◆ WHAT YOU NEED TO DO
Restate the lines exactly, starting at the line that contains "Screen dimensions: 371x384" and finishing with the final line of the records.

◆ Saved data entries

====

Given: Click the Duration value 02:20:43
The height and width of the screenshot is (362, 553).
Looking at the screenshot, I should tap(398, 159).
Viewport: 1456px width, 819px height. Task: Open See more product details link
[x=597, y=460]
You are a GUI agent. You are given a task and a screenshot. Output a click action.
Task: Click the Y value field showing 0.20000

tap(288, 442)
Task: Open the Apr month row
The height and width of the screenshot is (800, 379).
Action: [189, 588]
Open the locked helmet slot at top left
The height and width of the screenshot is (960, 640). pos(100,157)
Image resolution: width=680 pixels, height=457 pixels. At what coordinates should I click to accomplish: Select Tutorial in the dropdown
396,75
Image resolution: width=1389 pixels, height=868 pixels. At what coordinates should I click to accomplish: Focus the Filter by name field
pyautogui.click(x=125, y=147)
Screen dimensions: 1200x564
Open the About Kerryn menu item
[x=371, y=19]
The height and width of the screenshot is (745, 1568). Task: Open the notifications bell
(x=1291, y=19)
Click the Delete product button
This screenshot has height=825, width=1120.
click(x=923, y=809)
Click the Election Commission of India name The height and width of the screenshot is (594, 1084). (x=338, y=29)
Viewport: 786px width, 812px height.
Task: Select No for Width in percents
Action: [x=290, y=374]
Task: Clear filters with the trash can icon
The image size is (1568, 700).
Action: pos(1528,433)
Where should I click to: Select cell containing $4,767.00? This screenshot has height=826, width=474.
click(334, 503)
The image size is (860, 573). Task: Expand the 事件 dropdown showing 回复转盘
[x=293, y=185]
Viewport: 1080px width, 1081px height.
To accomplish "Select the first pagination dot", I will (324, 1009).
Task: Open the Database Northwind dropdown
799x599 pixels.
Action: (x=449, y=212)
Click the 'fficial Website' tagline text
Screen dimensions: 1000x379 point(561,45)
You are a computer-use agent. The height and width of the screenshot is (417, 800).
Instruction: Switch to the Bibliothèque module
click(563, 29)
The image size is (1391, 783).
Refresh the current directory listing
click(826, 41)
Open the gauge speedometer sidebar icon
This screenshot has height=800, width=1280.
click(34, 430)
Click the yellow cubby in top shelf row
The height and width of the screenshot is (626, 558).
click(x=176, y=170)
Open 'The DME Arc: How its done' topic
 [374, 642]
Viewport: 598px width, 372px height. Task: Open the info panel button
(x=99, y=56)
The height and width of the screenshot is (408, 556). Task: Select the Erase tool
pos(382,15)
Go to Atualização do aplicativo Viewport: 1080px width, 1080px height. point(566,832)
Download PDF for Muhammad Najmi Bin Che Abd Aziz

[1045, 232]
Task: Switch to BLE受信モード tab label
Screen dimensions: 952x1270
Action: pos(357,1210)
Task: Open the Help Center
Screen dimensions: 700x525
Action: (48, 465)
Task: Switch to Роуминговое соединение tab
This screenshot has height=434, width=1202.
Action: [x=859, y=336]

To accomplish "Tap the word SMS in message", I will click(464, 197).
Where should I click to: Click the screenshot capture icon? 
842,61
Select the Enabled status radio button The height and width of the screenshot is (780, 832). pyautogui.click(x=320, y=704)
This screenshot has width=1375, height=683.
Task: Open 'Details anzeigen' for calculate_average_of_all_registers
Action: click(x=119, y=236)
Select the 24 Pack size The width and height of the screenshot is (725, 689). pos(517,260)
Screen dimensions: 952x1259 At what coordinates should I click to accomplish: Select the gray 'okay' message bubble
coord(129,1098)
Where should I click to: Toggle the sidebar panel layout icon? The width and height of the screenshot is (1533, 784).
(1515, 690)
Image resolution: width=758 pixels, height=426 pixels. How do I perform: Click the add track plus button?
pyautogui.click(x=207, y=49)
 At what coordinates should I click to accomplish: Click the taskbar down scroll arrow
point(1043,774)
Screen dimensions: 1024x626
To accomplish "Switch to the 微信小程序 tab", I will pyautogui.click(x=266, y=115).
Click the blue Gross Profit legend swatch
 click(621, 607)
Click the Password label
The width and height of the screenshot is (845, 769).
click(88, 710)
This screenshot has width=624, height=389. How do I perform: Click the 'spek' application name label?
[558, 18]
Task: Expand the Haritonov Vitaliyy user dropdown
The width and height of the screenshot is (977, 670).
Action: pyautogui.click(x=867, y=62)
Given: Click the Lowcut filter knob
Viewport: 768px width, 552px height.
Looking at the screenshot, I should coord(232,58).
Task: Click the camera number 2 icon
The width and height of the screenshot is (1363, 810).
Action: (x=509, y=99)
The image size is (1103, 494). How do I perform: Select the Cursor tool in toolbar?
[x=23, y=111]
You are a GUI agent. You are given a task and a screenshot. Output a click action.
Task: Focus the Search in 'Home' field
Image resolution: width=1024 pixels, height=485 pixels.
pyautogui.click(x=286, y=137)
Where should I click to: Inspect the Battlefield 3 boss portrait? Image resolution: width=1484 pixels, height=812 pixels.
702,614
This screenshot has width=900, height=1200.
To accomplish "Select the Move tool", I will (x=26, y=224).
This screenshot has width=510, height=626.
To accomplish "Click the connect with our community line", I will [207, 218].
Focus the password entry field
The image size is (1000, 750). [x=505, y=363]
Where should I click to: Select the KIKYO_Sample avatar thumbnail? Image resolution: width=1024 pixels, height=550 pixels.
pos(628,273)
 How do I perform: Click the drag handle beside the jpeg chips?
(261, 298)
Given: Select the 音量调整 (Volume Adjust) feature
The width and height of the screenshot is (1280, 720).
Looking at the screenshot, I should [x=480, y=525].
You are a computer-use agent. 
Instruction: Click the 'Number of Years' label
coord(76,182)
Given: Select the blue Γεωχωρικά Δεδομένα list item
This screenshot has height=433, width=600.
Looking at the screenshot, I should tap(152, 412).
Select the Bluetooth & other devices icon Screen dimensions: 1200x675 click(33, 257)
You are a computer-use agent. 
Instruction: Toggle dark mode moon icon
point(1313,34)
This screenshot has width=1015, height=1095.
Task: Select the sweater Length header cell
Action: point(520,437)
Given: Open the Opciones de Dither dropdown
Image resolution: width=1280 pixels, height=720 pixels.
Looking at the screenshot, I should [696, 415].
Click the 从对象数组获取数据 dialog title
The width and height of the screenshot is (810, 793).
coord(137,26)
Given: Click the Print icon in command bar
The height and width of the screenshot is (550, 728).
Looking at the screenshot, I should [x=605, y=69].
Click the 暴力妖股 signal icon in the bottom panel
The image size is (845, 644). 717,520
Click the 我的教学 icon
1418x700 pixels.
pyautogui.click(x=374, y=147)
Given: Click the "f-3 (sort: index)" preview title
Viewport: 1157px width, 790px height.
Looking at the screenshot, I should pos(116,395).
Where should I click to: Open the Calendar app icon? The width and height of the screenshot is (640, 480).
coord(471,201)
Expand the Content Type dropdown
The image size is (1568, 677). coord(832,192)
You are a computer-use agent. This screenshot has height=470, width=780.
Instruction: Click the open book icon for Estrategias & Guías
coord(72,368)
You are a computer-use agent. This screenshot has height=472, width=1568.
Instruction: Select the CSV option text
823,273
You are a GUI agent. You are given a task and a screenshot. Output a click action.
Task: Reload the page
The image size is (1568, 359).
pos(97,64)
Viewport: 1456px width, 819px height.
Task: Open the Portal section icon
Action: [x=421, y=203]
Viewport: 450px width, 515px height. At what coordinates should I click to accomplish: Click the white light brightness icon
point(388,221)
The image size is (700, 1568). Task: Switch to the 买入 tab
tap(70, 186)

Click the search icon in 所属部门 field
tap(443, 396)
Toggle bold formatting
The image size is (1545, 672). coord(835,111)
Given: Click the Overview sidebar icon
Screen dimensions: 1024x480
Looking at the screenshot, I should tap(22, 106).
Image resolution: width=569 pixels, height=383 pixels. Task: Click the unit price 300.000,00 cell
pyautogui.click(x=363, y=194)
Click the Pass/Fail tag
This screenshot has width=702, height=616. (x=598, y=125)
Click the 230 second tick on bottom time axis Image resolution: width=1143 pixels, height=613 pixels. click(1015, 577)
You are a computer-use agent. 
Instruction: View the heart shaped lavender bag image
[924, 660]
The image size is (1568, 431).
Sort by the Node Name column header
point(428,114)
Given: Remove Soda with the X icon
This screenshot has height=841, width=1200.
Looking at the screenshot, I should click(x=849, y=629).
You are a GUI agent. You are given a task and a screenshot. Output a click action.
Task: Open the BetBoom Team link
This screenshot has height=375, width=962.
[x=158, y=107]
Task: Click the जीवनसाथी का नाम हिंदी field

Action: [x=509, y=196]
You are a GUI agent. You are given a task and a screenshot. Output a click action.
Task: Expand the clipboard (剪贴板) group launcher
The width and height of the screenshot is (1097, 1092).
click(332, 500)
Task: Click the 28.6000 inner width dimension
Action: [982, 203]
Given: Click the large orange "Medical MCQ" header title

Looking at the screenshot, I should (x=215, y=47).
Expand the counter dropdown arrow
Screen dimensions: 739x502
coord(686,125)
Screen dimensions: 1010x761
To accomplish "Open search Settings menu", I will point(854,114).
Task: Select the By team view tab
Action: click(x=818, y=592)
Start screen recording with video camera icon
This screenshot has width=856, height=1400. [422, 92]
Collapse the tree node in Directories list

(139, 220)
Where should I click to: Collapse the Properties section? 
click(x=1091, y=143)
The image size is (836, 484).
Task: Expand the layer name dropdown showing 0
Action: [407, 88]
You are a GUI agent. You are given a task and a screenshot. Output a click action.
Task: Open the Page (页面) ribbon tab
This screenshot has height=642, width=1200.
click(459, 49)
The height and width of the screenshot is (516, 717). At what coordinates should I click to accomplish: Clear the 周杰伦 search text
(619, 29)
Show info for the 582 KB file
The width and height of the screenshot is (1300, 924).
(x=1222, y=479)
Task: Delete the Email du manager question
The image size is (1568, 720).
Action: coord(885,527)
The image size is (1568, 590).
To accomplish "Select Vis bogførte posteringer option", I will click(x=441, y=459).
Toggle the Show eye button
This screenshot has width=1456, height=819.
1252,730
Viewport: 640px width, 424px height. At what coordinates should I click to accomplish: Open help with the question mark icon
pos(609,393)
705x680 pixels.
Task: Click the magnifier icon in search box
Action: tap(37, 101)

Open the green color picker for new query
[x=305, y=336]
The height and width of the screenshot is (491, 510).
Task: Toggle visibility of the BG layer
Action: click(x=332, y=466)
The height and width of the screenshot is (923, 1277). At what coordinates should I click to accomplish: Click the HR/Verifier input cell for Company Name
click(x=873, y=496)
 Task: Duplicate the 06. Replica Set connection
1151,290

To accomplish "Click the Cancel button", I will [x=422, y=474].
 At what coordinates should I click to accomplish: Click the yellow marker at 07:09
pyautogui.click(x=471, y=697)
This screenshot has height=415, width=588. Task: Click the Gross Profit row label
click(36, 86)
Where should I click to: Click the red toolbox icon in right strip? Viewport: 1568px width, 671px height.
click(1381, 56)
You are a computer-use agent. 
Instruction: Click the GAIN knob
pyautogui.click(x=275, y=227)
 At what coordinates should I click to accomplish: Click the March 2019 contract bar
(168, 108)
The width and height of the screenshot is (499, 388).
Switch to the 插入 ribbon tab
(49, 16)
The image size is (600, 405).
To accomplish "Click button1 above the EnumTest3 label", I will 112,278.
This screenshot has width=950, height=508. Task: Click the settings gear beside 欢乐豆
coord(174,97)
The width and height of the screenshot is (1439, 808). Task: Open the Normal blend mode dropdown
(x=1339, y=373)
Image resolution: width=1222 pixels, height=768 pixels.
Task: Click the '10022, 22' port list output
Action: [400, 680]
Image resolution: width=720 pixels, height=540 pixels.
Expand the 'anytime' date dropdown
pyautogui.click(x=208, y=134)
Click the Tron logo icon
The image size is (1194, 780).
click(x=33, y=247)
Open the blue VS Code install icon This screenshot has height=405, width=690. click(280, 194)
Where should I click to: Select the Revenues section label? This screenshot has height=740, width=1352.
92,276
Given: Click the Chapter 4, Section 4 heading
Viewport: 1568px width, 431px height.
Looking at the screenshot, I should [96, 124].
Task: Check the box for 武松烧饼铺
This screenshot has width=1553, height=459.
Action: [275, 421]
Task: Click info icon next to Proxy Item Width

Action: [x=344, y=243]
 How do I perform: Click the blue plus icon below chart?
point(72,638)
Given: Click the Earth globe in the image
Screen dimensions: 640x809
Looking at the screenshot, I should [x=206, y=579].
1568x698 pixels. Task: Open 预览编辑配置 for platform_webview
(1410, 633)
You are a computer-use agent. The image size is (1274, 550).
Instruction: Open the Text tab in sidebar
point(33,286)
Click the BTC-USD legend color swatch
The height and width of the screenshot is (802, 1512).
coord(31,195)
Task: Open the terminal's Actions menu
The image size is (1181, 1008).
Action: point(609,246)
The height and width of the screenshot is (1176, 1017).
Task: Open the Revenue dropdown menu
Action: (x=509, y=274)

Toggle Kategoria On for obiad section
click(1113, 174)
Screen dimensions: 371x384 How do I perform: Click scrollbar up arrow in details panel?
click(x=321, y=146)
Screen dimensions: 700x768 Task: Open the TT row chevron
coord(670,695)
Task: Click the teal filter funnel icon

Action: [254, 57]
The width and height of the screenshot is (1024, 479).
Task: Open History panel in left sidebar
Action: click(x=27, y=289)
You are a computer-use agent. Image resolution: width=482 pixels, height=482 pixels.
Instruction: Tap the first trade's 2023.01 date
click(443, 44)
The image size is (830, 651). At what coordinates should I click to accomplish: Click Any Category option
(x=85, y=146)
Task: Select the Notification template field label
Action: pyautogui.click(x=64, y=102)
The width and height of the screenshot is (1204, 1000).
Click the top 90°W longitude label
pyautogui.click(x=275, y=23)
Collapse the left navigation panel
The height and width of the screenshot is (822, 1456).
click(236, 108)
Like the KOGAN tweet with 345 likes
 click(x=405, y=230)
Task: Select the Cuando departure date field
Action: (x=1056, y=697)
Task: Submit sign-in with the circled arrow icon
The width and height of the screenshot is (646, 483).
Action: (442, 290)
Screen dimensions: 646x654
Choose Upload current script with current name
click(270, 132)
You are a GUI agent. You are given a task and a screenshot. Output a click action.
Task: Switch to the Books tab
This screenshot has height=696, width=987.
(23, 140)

====

◆ PROBLEM SOLUTION
Screen dimensions: 371x384 How do I perform: Click scrollbar up arrow in details panel?
click(x=321, y=146)
Screen dimensions: 700x768 Task: Open the TT row chevron
coord(670,695)
Task: Click the teal filter funnel icon

Action: [254, 57]
The width and height of the screenshot is (1024, 479).
Task: Open History panel in left sidebar
Action: click(x=27, y=289)
You are a computer-use agent. Image resolution: width=482 pixels, height=482 pixels.
Instruction: Tap the first trade's 2023.01 date
click(443, 44)
The image size is (830, 651). At what coordinates should I click to accomplish: Click Any Category option
(x=85, y=146)
Task: Select the Notification template field label
Action: pyautogui.click(x=64, y=102)
The width and height of the screenshot is (1204, 1000).
Click the top 90°W longitude label
pyautogui.click(x=275, y=23)
Collapse the left navigation panel
The height and width of the screenshot is (822, 1456).
click(236, 108)
Like the KOGAN tweet with 345 likes
 click(x=405, y=230)
Task: Select the Cuando departure date field
Action: (x=1056, y=697)
Task: Submit sign-in with the circled arrow icon
The width and height of the screenshot is (646, 483).
Action: (442, 290)
Screen dimensions: 646x654
Choose Upload current script with current name
click(270, 132)
You are a GUI agent. You are given a task and a screenshot. Output a click action.
Task: Switch to the Books tab
This screenshot has height=696, width=987.
(23, 140)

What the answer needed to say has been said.